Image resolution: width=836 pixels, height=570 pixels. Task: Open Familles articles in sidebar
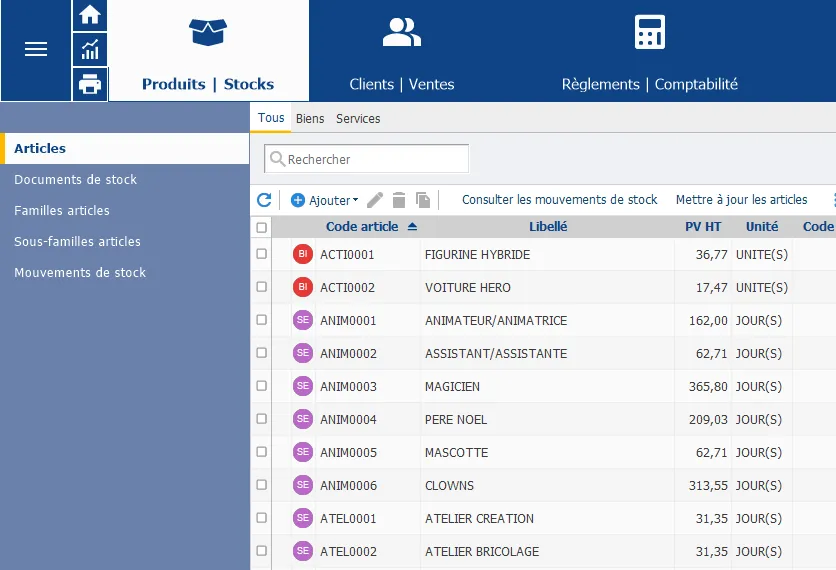(62, 210)
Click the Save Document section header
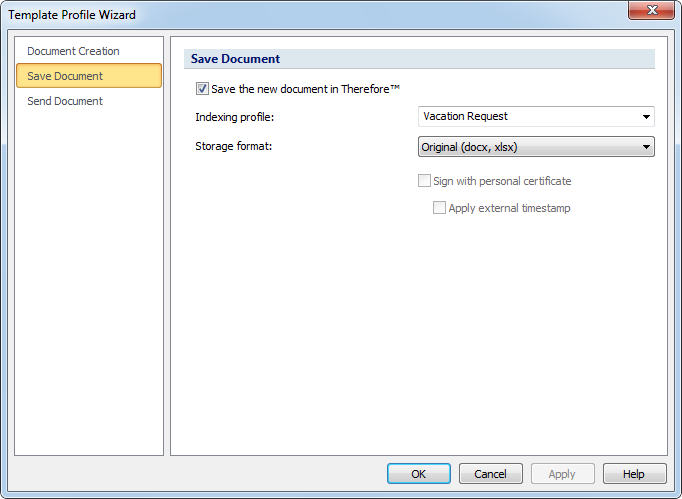This screenshot has width=682, height=499. click(x=236, y=59)
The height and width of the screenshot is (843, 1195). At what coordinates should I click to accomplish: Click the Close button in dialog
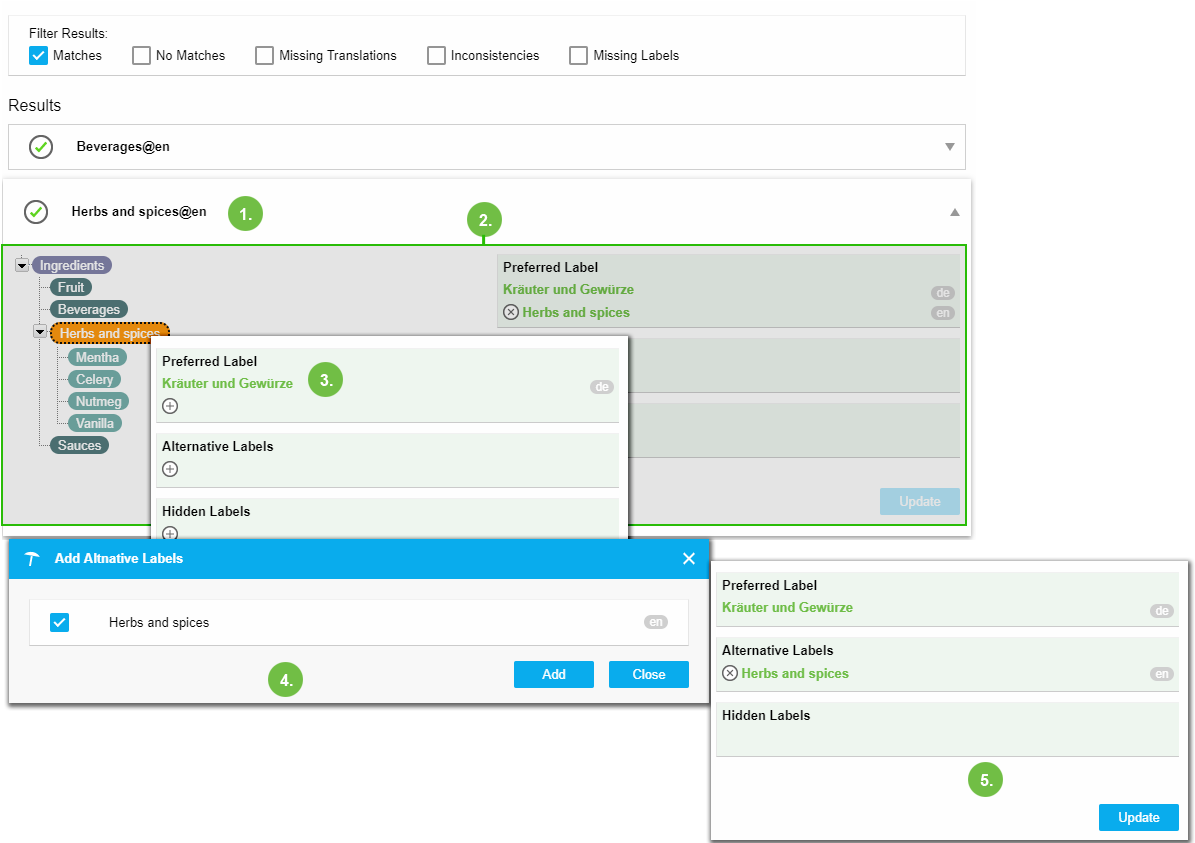coord(648,674)
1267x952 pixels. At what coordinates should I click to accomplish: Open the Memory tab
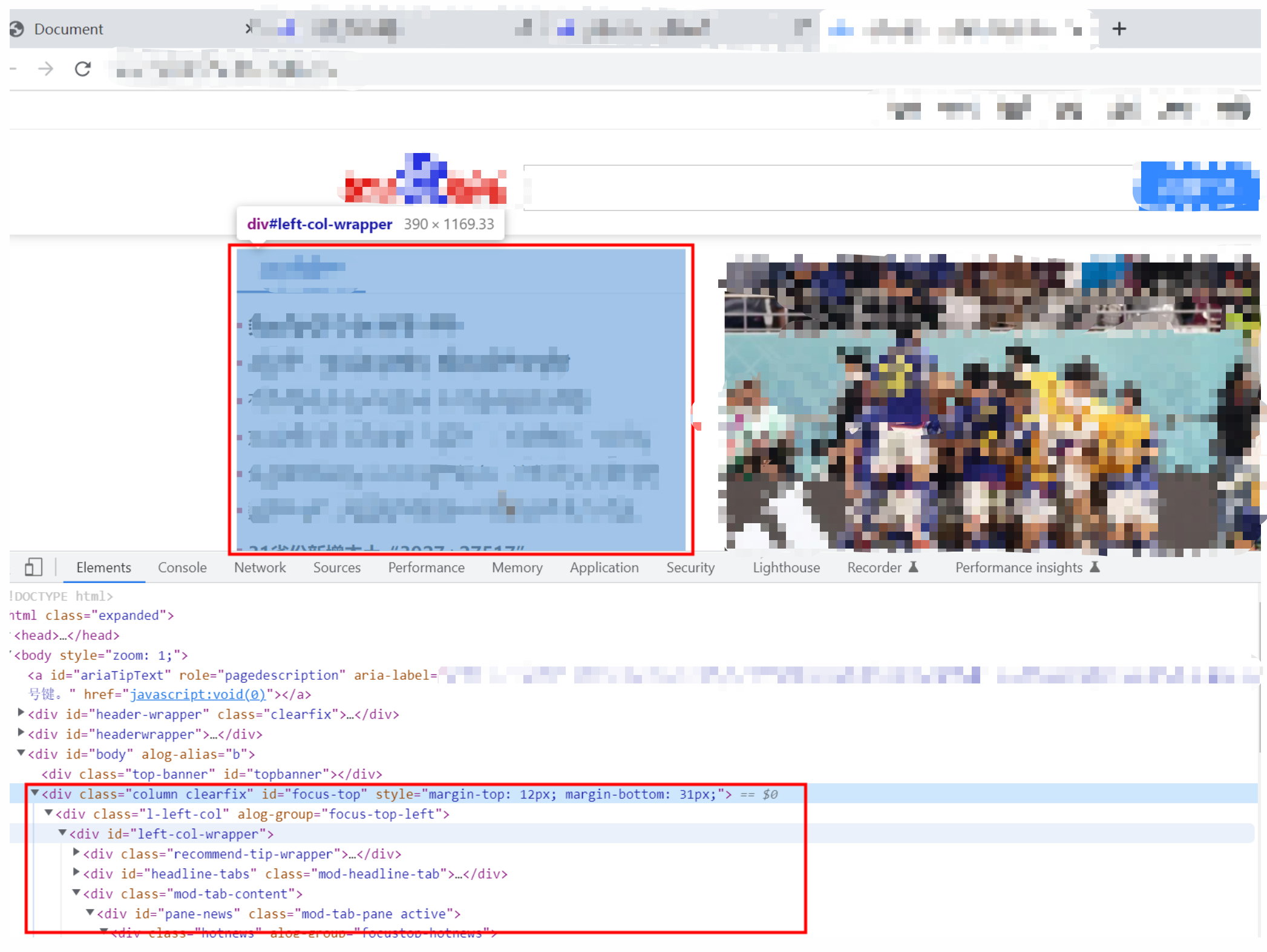click(517, 567)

(YOUR GOAL):
Rewrite the entries from the line with "1267x952 pixels. At" through the end of the entries as a numbered list, skipping blank lines and leaving out the pictures.

(THE RESULT):
1. 1267x952 pixels. At what coordinates should I click to accomplish: Open the Memory tab
2. click(517, 567)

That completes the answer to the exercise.